**YOUR ASSIGNMENT**: Word for word, repeat every entry that appears below.

**WORKING DATA**:
--- START ---
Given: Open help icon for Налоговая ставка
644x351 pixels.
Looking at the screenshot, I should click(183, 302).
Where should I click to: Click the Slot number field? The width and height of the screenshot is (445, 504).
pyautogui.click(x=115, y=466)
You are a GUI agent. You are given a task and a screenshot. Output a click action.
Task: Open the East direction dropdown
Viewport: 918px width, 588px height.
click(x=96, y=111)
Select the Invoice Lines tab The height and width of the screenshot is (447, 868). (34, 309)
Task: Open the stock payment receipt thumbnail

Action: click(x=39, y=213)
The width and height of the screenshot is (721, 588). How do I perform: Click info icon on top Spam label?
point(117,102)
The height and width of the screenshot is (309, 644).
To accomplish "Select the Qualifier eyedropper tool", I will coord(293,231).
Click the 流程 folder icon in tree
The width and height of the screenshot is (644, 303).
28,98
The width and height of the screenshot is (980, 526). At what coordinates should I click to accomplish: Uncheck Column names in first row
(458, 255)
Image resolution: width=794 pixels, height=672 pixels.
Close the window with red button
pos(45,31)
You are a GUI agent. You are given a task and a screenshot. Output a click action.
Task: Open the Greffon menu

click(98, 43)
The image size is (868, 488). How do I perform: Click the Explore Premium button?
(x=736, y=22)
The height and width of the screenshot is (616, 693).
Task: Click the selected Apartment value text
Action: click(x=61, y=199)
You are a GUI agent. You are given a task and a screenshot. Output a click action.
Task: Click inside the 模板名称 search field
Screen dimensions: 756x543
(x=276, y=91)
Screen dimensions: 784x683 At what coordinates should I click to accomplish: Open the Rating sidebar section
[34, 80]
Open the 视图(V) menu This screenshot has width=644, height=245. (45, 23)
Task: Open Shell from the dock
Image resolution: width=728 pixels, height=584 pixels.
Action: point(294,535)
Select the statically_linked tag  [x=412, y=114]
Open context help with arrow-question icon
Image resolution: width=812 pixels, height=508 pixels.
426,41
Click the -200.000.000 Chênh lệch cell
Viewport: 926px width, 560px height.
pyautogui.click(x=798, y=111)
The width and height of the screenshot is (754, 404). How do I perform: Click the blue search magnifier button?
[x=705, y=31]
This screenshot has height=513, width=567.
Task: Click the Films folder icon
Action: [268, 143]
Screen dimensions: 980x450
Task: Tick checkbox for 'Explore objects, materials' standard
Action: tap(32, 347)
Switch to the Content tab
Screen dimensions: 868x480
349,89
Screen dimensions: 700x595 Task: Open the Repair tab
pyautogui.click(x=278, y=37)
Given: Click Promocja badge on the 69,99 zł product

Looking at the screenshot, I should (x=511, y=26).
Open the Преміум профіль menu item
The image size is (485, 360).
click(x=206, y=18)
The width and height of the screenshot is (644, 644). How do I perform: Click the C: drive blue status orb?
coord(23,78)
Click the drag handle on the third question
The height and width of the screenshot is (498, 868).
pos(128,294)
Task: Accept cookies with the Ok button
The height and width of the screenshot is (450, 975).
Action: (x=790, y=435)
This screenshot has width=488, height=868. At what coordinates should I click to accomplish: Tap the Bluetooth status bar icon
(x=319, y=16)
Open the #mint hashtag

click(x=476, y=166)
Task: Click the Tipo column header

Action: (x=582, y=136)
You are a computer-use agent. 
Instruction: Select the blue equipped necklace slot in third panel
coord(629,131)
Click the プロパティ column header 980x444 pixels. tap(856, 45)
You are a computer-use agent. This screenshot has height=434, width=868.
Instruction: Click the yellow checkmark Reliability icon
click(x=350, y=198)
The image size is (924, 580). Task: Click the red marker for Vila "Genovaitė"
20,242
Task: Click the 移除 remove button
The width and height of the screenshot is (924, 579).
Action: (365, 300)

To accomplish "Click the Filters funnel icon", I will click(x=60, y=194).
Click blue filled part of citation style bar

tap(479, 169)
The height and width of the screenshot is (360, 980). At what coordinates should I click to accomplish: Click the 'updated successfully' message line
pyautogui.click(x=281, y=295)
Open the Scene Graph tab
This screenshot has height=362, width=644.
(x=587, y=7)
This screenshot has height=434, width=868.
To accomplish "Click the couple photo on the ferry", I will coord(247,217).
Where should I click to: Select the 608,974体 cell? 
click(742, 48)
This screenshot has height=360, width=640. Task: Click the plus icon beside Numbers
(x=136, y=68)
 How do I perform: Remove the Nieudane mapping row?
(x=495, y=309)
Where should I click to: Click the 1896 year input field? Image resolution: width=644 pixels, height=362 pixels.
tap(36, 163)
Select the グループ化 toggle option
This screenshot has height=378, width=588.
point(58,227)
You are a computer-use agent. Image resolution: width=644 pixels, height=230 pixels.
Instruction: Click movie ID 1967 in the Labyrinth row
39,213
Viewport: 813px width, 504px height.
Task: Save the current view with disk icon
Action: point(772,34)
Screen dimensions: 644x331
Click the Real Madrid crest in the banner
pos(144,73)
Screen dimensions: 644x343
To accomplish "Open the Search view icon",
--- END ---
**RESULT**:
Given: Open help icon for Налоговая ставка
644x351 pixels.
Looking at the screenshot, I should click(183, 302).
Where should I click to: Click the Slot number field? The width and height of the screenshot is (445, 504).
pyautogui.click(x=115, y=466)
You are a GUI agent. You are given a task and a screenshot. Output a click action.
Task: Open the East direction dropdown
Viewport: 918px width, 588px height.
click(x=96, y=111)
Select the Invoice Lines tab The height and width of the screenshot is (447, 868). (34, 309)
Task: Open the stock payment receipt thumbnail

Action: click(x=39, y=213)
The width and height of the screenshot is (721, 588). How do I perform: Click info icon on top Spam label?
point(117,102)
The height and width of the screenshot is (309, 644).
To accomplish "Select the Qualifier eyedropper tool", I will coord(293,231).
Click the 流程 folder icon in tree
The width and height of the screenshot is (644, 303).
28,98
The width and height of the screenshot is (980, 526). At what coordinates should I click to accomplish: Uncheck Column names in first row
(458, 255)
Image resolution: width=794 pixels, height=672 pixels.
Close the window with red button
pos(45,31)
You are a GUI agent. You are given a task and a screenshot. Output a click action.
Task: Open the Greffon menu

click(98, 43)
The image size is (868, 488). How do I perform: Click the Explore Premium button?
(x=736, y=22)
The height and width of the screenshot is (616, 693).
Task: Click the selected Apartment value text
Action: click(x=61, y=199)
You are a GUI agent. You are given a task and a screenshot. Output a click action.
Task: Click inside the 模板名称 search field
Screen dimensions: 756x543
(x=276, y=91)
Screen dimensions: 784x683 At what coordinates should I click to accomplish: Open the Rating sidebar section
[34, 80]
Open the 视图(V) menu This screenshot has width=644, height=245. (45, 23)
Task: Open Shell from the dock
Image resolution: width=728 pixels, height=584 pixels.
Action: point(294,535)
Select the statically_linked tag  [x=412, y=114]
Open context help with arrow-question icon
Image resolution: width=812 pixels, height=508 pixels.
426,41
Click the -200.000.000 Chênh lệch cell
Viewport: 926px width, 560px height.
pyautogui.click(x=798, y=111)
The width and height of the screenshot is (754, 404). How do I perform: Click the blue search magnifier button?
[x=705, y=31]
This screenshot has height=513, width=567.
Task: Click the Films folder icon
Action: [268, 143]
Screen dimensions: 980x450
Task: Tick checkbox for 'Explore objects, materials' standard
Action: tap(32, 347)
Switch to the Content tab
Screen dimensions: 868x480
349,89
Screen dimensions: 700x595 Task: Open the Repair tab
pyautogui.click(x=278, y=37)
Given: Click Promocja badge on the 69,99 zł product

Looking at the screenshot, I should (x=511, y=26).
Open the Преміум профіль menu item
The image size is (485, 360).
click(x=206, y=18)
The width and height of the screenshot is (644, 644). How do I perform: Click the C: drive blue status orb?
coord(23,78)
Click the drag handle on the third question
The height and width of the screenshot is (498, 868).
pos(128,294)
Task: Accept cookies with the Ok button
The height and width of the screenshot is (450, 975).
Action: (x=790, y=435)
This screenshot has width=488, height=868. At what coordinates should I click to accomplish: Tap the Bluetooth status bar icon
(x=319, y=16)
Open the #mint hashtag

click(x=476, y=166)
Task: Click the Tipo column header

Action: (x=582, y=136)
You are a computer-use agent. 
Instruction: Select the blue equipped necklace slot in third panel
coord(629,131)
Click the プロパティ column header 980x444 pixels. tap(856, 45)
You are a computer-use agent. This screenshot has height=434, width=868.
Instruction: Click the yellow checkmark Reliability icon
click(x=350, y=198)
The image size is (924, 580). Task: Click the red marker for Vila "Genovaitė"
20,242
Task: Click the 移除 remove button
The width and height of the screenshot is (924, 579).
Action: (365, 300)

To accomplish "Click the Filters funnel icon", I will click(x=60, y=194).
Click blue filled part of citation style bar

tap(479, 169)
The height and width of the screenshot is (360, 980). At what coordinates should I click to accomplish: Click the 'updated successfully' message line
pyautogui.click(x=281, y=295)
Open the Scene Graph tab
This screenshot has height=362, width=644.
(x=587, y=7)
This screenshot has height=434, width=868.
To accomplish "Click the couple photo on the ferry", I will coord(247,217).
Where should I click to: Select the 608,974体 cell? 
click(742, 48)
This screenshot has height=360, width=640. Task: Click the plus icon beside Numbers
(x=136, y=68)
 How do I perform: Remove the Nieudane mapping row?
(x=495, y=309)
Where should I click to: Click the 1896 year input field? Image resolution: width=644 pixels, height=362 pixels.
tap(36, 163)
Select the グループ化 toggle option
This screenshot has height=378, width=588.
point(58,227)
You are a computer-use agent. Image resolution: width=644 pixels, height=230 pixels.
Instruction: Click movie ID 1967 in the Labyrinth row
39,213
Viewport: 813px width, 504px height.
Task: Save the current view with disk icon
Action: point(772,34)
Screen dimensions: 644x331
Click the Real Madrid crest in the banner
pos(144,73)
Screen dimensions: 644x343
To accomplish "Open the Search view icon",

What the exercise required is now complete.